Mi sveglio. Il sole splende fuori.
È uno di quei giorni in cui il cielo è di un colore azzurro vivo. Una di quelle giornate in cui, qualunque cosa succeda, va bene lo stesso. Mi preparo svelta per uscire. Un’altra giornata di scuola.
L’asfalto è caldo. Il sole picchia, picchia forte sulla mia testa. Gli autobus passano velocemente. 175, 715, 528, 60, 75, 70 passano tutti davanti ai miei occhi senza fermarsi.
Quando improvvisamente mi ritrovo in piazza Venezia, la scuola è ormai a due passi. Eppure, mi assale una strana sensazione: come se la vita continuasse intorno a me ed io, nella mia minuscola piccolezza fossi altrove … Mio malgrado è così. “Tutto ciò che conosci sta cambiando” mi hanno detto, “le nuove esperienze migliorano le persone.” Eppure io non mi sento affatto migliorata: mi sento perduta, vuota, delusa, infelice, arrabbiata.
E così la strada sprofonda nel terreno ed io mi ritrovo a sprofondare insieme a lei.
Era un sogno , tutto uno splendido sogno. Ora sono qui, nel solito letto sconosciuto, guardando un soffitto che non è il mio. La nonna dorme. L’acqua gocciola dal rubinetto. Fuori è buio, piove. Sento i tram che passano sotto casa e fanno tremare i lampadari. L’incubo che tanto ho sperato non arrivasse infine è giunto ed ha assorbito la realtà. L’incubo è la realtà stessa.

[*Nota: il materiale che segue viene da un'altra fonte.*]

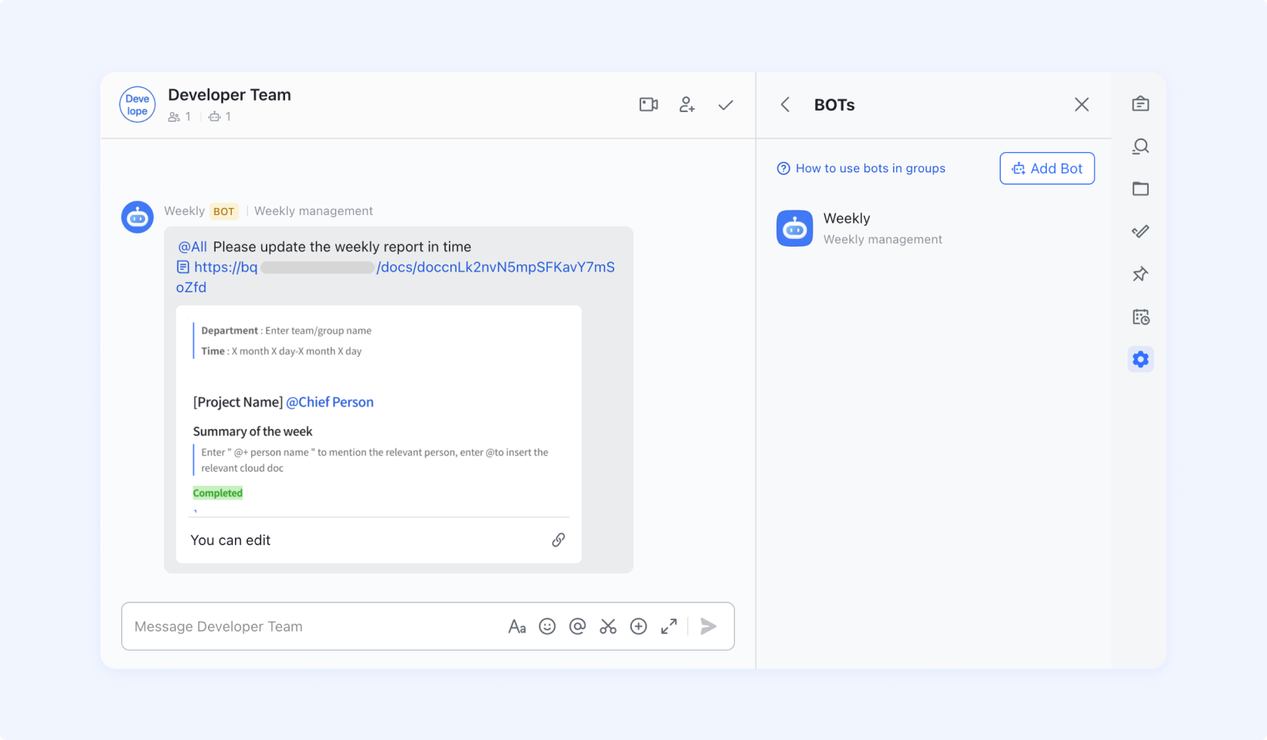Close the BOTs side panel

Fuori ha finito di piovere. È da sei giorni che piove. La giornata si profila ugualmente nuvolosa e fredda. L’aria mi congela il naso, penetra all’interno della giacca, la sento su collo e schiena. Il cemento è umido, ghiacciato.
Non è più lo stesso.
La città non è più la stessa.
I visi delle persone che intravedo lungo le vie mi sono sconosciuti, come di pietra, voltandomi verso le Alpi vedo solo le nuvole. Spero nelle giornate serene, quando il cielo è roseo.
In lontananza, tra la foschia mattutina si profila la scuola. L’imponenza dell’edificio mi ricorda la magnificenza delle strutture della città in cui avevo lungo vissuto. I bei momenti sotto il Colosseo, i fiori, il sole che illumina l’animo delle persone e quel magnifico ed inconfondibile cielo azzurro sono ormai lontani.

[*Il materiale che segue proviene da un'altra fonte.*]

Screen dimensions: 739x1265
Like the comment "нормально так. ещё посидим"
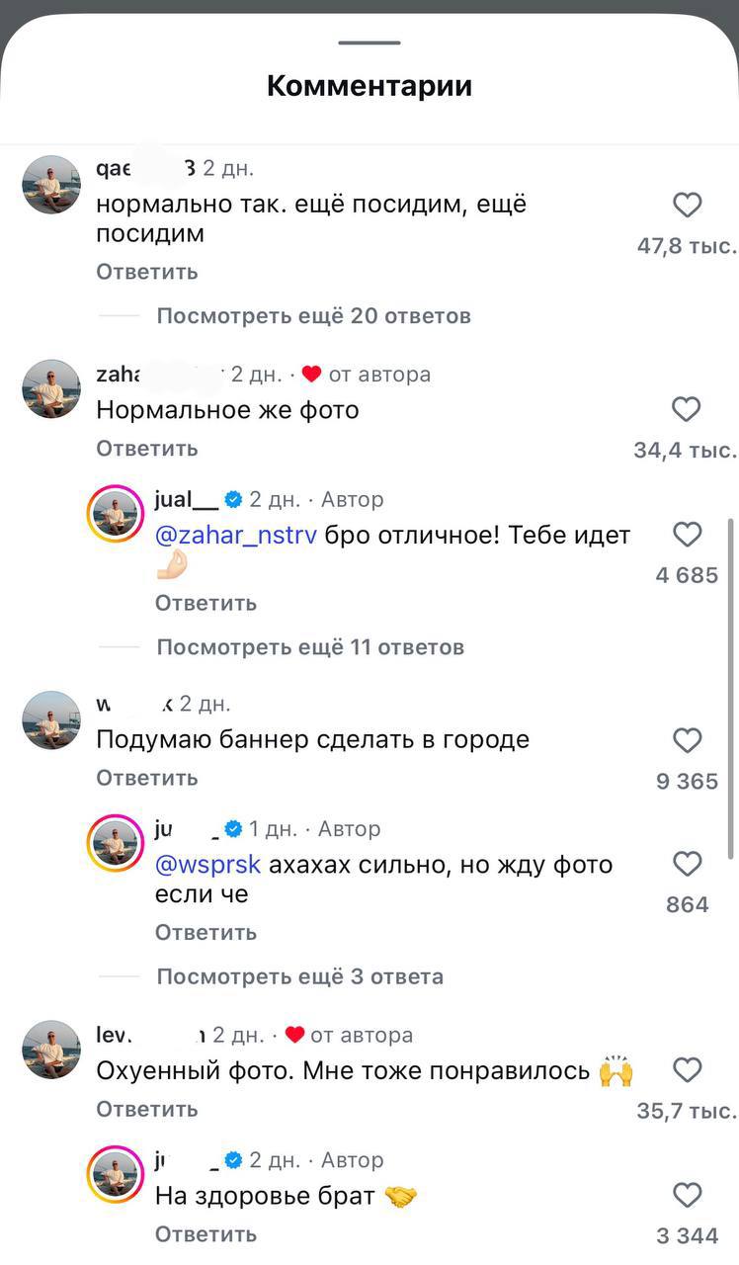pyautogui.click(x=687, y=206)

E così, entrando a scuola, riconosco i visi amici.
Si pensa che cambiare città non sia una cosa grave ma non per tutti è così.

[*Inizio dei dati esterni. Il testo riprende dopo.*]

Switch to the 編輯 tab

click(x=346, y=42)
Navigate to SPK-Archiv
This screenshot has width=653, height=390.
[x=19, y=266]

Cambiare città vuol dire stravolgere i propri piani e stabilirne di nuovi. Vuol dire dover abbandonare i propri amici e farsene degli altri. Soprattutto, la propria città sembra migliore delle altre ed è proprio questo che demoralizza le persone che si trasferiscono. Si profila ai loro occhi un universo nuovo, sconosciuto. Non sapere suscita paura, incertezza ma anche desiderio di scoperta. In fondo, non tutti i mali vengono per nuocere.